WHAT IS REQUIRED: Please duplicate the records between the line containing "I will point(1527,59)." and the line containing "pos(162,248)", inclusive.

SOURCE RECORDS:
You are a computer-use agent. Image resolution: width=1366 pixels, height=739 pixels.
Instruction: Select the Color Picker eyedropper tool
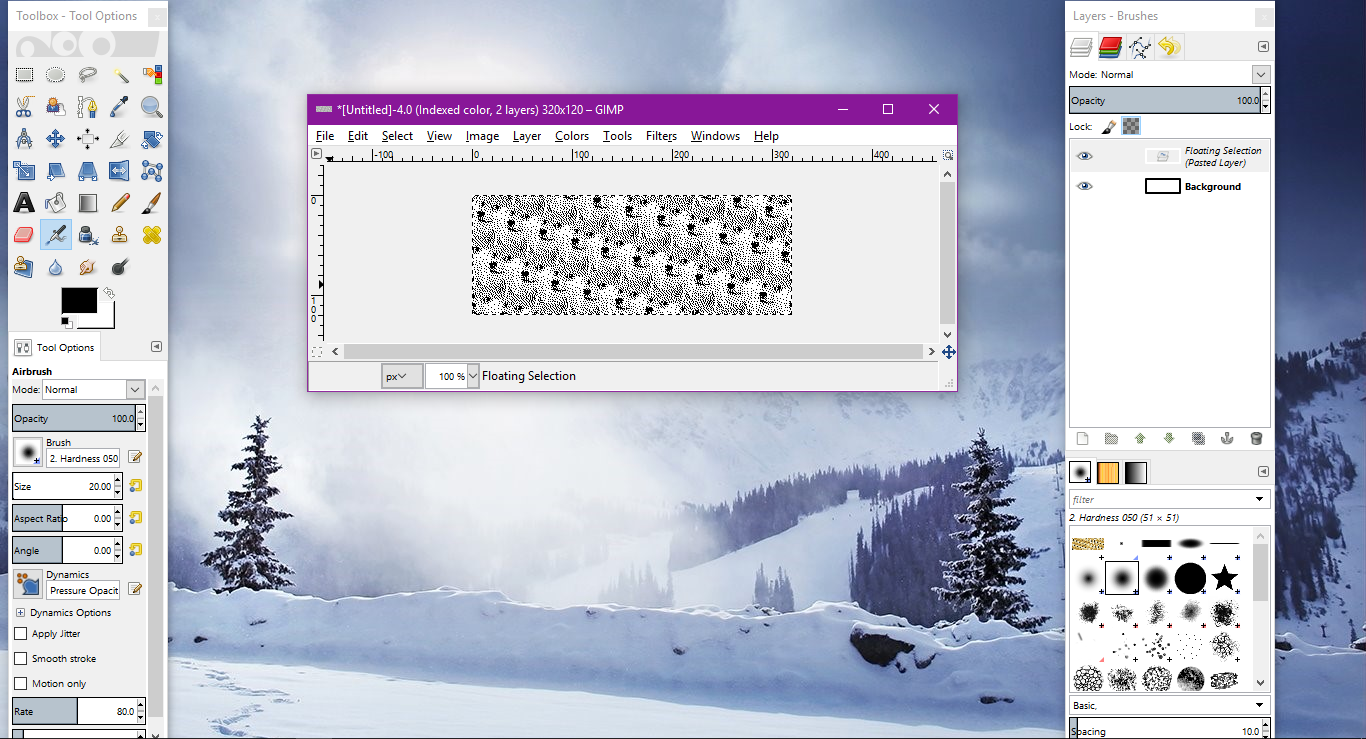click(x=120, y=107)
...
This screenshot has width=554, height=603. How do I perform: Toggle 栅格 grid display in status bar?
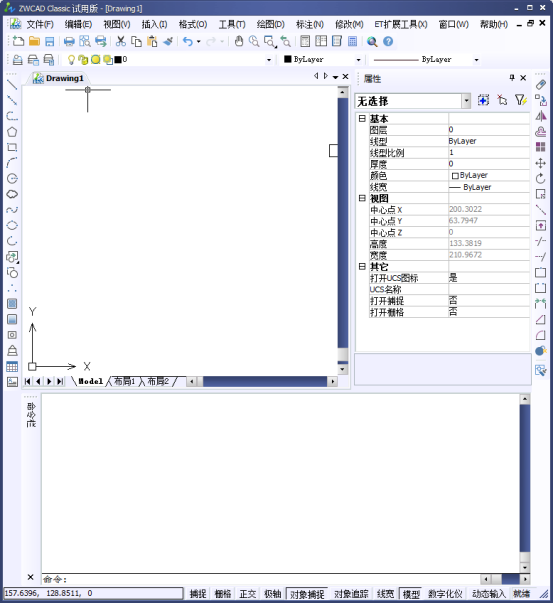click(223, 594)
* * *
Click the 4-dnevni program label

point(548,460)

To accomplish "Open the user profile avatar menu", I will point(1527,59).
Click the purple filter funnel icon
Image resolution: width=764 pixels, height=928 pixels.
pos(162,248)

EXERCISE SOLUTION:
To accomplish "Open the user profile avatar menu", I will point(1527,59).
Click the purple filter funnel icon
Image resolution: width=764 pixels, height=928 pixels.
pos(162,248)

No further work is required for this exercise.